Surreal Entrepreneur

Let me explain…

Support from Angels

While discussing the negotiation and structure of the deals you strike up with an Angel Investor concerning how the shares will be divided and how they will be monetized, we also discussed what value you are placing on the relationship between you and that angel. This perspective is tantamount to this weeks discussion. We are going to look at what other things the angel can contribute besides just money.

While the angel has a very important part of your start up funding they also may posses other characteristics and expertise that you can tap into. Most angels come complete with a list of other qualities that you need to investigate:

  • Network of other professionals
  • Managerial experience
  • Entrepreneurial experience

You truly need to gauge the amount of help that the person will be able to offer you in your specific company and then remember to reward them for their help. Most entrepreneurs will underestimate the amount of help that an Angel investor will be willing to give, beyond simply financial support. Also on the other hand to this perspective you need to remember that it is your business and you don’t need to have another person pointing the company in a direction that doesn’t sync up with the basic values of the company and it’s owners. So being able to slowly integrate the angel into leadership roles is a smart plan, allowing them to understand that it is your company and they are there as mainly a financier and a mentor when needed.

Your business might need the initial Angel Investors for later rounds of financing so remember that no matter what, you must keep a friendly relationship with your investors unless you are truly not interested in continuing to work with them again. However, expect every angel relationship to be a long partnership and not just a fleeting financing and dismissal. If they took interest in your initial movements they will most likely want to watch your company for a long time, most likely until your exit.

Negotiating terms of financing

In the early stages of starting your business you will need to create a contract with an Angel Investor concerning what monetary support they will provide you with in exchange for what form and amount of profit they will gain from your company. This part is crucial because it is the first chance the angel has to see what kind of relationship you value them at. If you propose terms that are way too low on the reward scale they will think you are low-balling them and your investor could be lost if not second round investment opportunities at a minimum. However if you propose terms that are way too high on the reward scale then your not properly rewarding your own efforts in your company and your piece of the pie has just become smaller.

##########

» EXERCISE SET
#1 In the article on angel investors, what three qualities besides money do most angels bring?
#2 Write the next part of the article on angel investors, picking up right after its final sentence.

##########

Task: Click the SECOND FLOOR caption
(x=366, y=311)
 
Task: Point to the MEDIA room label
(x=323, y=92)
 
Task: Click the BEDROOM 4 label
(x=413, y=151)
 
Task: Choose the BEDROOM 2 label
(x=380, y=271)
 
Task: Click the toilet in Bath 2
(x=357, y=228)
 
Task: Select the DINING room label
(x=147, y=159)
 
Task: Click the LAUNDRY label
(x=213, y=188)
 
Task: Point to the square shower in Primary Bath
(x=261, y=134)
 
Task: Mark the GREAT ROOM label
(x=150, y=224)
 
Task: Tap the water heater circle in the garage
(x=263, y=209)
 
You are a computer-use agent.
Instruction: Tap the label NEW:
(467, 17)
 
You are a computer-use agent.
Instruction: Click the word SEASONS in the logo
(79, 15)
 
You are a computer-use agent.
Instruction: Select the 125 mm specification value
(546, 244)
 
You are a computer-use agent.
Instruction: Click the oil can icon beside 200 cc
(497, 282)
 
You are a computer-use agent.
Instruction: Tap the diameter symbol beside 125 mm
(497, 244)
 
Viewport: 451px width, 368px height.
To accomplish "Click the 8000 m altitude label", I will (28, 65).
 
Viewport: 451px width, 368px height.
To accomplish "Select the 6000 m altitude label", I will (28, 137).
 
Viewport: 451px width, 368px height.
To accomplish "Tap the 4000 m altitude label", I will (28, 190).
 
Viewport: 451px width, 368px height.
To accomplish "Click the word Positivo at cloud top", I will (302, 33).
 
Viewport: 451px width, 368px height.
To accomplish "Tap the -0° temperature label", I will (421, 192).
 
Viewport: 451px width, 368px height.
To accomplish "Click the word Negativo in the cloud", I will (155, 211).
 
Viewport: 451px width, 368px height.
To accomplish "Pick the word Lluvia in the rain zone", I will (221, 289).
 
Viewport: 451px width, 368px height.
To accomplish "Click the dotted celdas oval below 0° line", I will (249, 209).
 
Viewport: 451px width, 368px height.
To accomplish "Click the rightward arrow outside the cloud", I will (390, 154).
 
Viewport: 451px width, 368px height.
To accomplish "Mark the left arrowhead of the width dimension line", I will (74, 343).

##########

» EXERCISE RESPONSES
#1 A network of other professionals, managerial experience, and entrepreneurial experience.

#2
So when coming up with a structure (as we talked about last post) think about giving as truthful as a demand right off the bat. Most of these Angel Investors have more experience than you do with start up companies and will be able to tell when you are undervaluing their help. But also they most likely do not want to haggle with you on the details, so having a well researched and well thought out structural proposal can ensure that an Angel sticks around to help you with initial financing and maybe even financing in further rounds.

All this being said, there may be a time when you give your original and truthful proposal and you are still forced into a negotiation. This is dangerous territory to tread into, but by successfully negotiating you allow yourself an open door to ask for funding later down the road and you have shares to be able to offer them. Also by starting with a truthful proposal you know that you have done your part to meet them half way and that also means that if they are unwilling to yield you can walk out knowing you gave them the best deal that you could without hurting your future potential.

Structure: What?

As you can tell we are starting to wade into some heavy financial terms now. This is where most ideas fail, when an entrepreneur cannot back up his or her idea with financial data in order to get the proper funding to start. We’ve talked about why it is important to understand what metrics the angel investors will use to decide whether or not to gamble on your company in the form of monetary support. We have also looked at how to frame your company into the proper metrics in order to facilitate the angel investor in their decision. Now we need to talk about how to create a reward for them once they start thinking about giving you a loan and how to protect their investments and your rights.

We we discuss structure in the angel investment realm we talk about the ways that we distribute a profit to our investors. For all intents and purposes we will focus on the basic understanding a breakdown of the terms that are heavily used in the angel investment and venture capital worlds.

Convertible Debt

This refers to a promissory note (I owe you) that allows the investor to purchase stocks later in the funding process at a discounted price. Basically this means that if a business does succeed into a second round of financing then the company will start selling stock, anyone who was a part of the initial seed funding will be able to trade their promissory not in for a discounted price on the stocks that will be offered. This allows them a greater chance for investing money into a growing business with less risk.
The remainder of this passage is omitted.